Dr Charlotte Refsum, Director of Health Policy at the Tony Blair Institute for Global Change, believes the current Mounjaro rollout “risks entrenching health inequality”. “At the moment, those with the deepest pockets can buy better health and better life chances, while others are left behind. That runs directly counter to the founding principle of the NHS – that care should be based on need, not ability to pay.”
But there are multiple issues at play, not just the class health divide: there’s also a concern that the “Mounjaro gap” will take us back to a time where being thin was associated with status and wealth. To a moment where, as Kate Moss once famously said, “nothing tastes as good as skinny feels”.
“We’d moved on from that with the body positivity movement,” says Pickett, author of The Good Society And How We Make It. “But people are worried the needle is swinging back again, that class-related differences in body shape will become entrenched” – where “you can never be too rich or too thin”.
“I know there are private providers micro-dosing these drugs,” she adds, pointing out that the threshold privately lowers to anyone with a BMI of 30 and over. “They’re no longer being used by those who are clinically obese but are being purchased by people who don’t have a medical need for them, but an aesthetic desire.”
Field is more optimistic – wondering if “being thin will be seen as less desirable once it is easier to achieve” due to the jabs – but she is concerned about weight-loss drugs deepening life expectancy gaps with both class and gender.
“We know these drugs have a big impact on the health outcomes of those who take them,” explains Field. “We already have a 20-year gap in healthy life expectancy between the richest and poorest. The government wants to half this. But when we see these trends playing out in the private sector, it’s difficult to see how they’ll achieve that ambition.”
At the moment, those with the deepest pockets can buy better health and better life chances, while others are left behind.
She also points out that only 21 per cent of private prescriptions are for men, which isn’t surprising considering women have more “health-seeking behaviour” than men – one of the reasons why, on average, women live four years longer than their male counterparts.
But to her, the biggest issue is the NHS trying to medicate a condition that is completely preventable. “If the government is serious about addressing health inequalities, then population-level interventions – like restriction of advertising and pricing of health foods – are the fairest ways to ensure everyone gets this.”
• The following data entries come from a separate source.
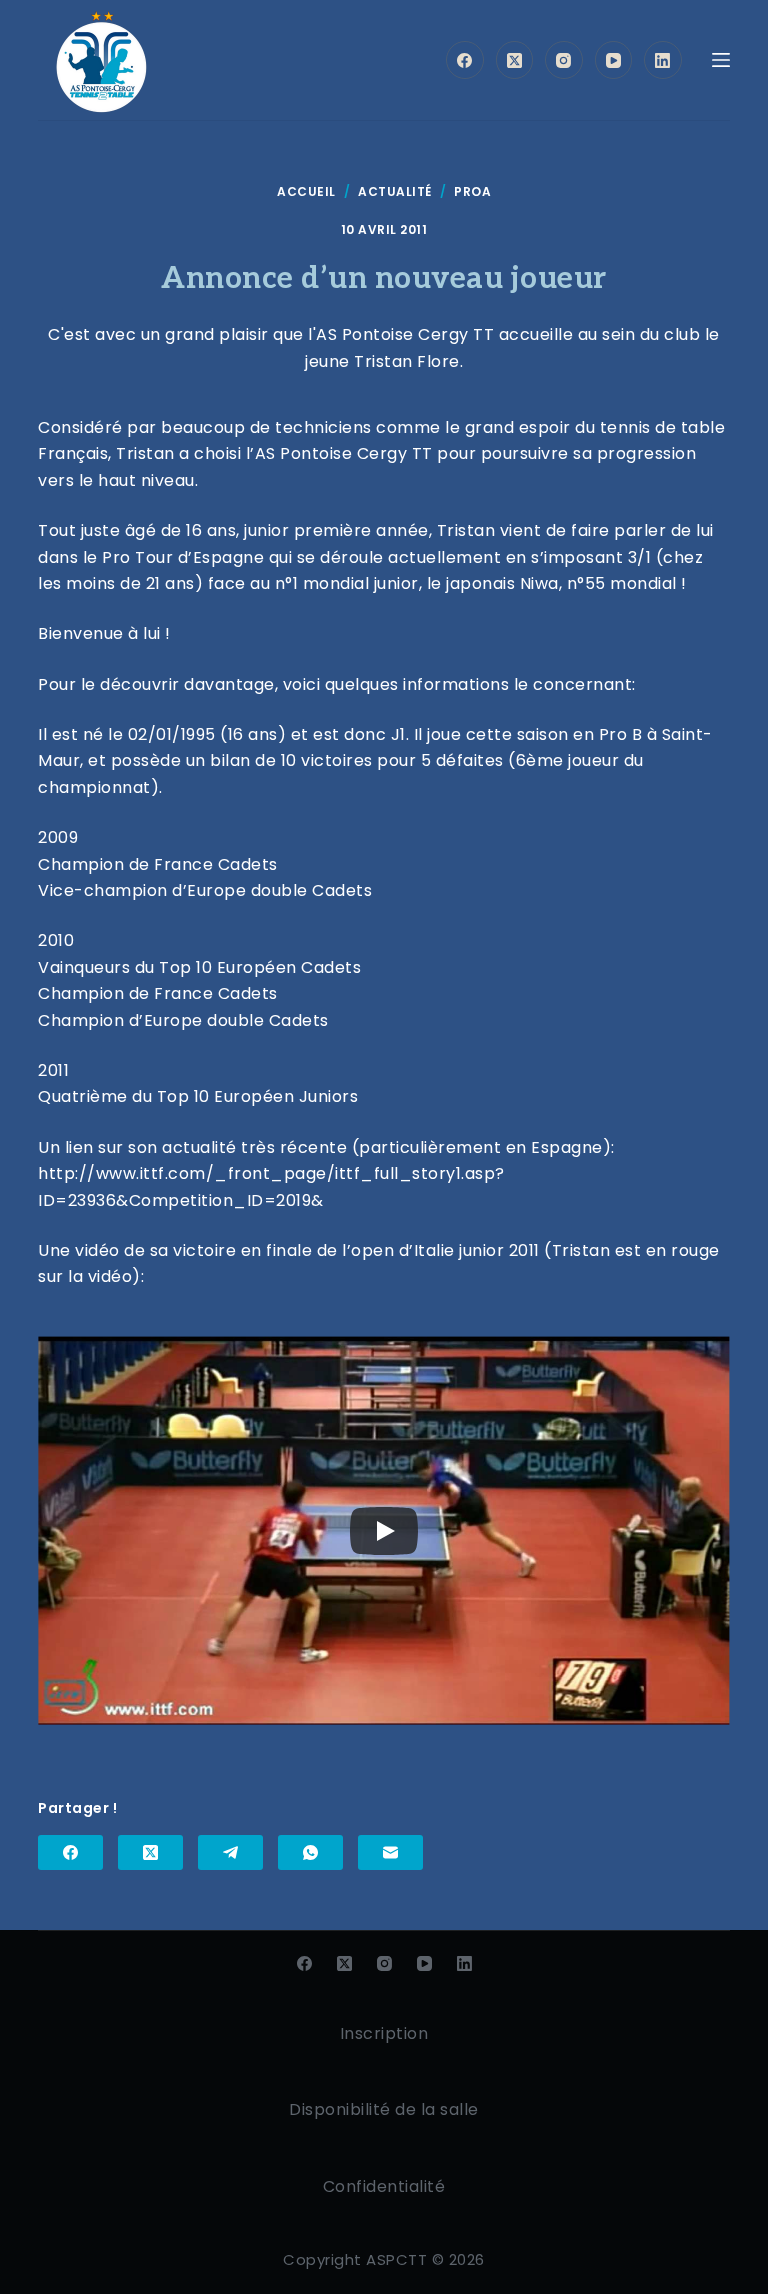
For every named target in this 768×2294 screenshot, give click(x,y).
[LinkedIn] (663, 60)
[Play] (384, 1531)
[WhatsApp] (310, 1852)
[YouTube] (614, 60)
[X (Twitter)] (515, 60)
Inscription (384, 2033)
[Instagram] (564, 60)
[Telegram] (230, 1852)
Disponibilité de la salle (384, 2109)
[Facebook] (465, 60)
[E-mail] (390, 1852)
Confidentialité (384, 2186)
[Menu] (721, 60)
Pickett agrees, explaining that in our “obesogenic” world, those most in need can’t be blamed for not taking up interventions like Mounjaro. “If you live in areas of food desert or you’re reliant on food aid, you’re not getting the kind of nutritious diets or access to food and gyms you need. It’s complex and nuanced – not a simple answer like those in need aren’t interested.”
Both she and Field are calling for more research into uptake and patterns with weight-loss drugs, so the next rollout can really reach those who need it most.
Dr Refsum wants the NHS to go even further. “If we’re serious about prevention, we should be aiming to offer anti-obesity medications to adults with a BMI of 27 and over, with no major contraindications, over the next two years. That would mean rolling them out to an estimated 14.7 million people — not just the small proportion who can currently access them.
"The NHS also needs to move faster to keep pace with major medical advances that can dramatically improve outcomes and prevent long-term illness. The answer is to think boldly about widening access — from digital-first support to offering treatment at the point patients need additional help — so these innovations narrow health inequalities rather than deepen them.”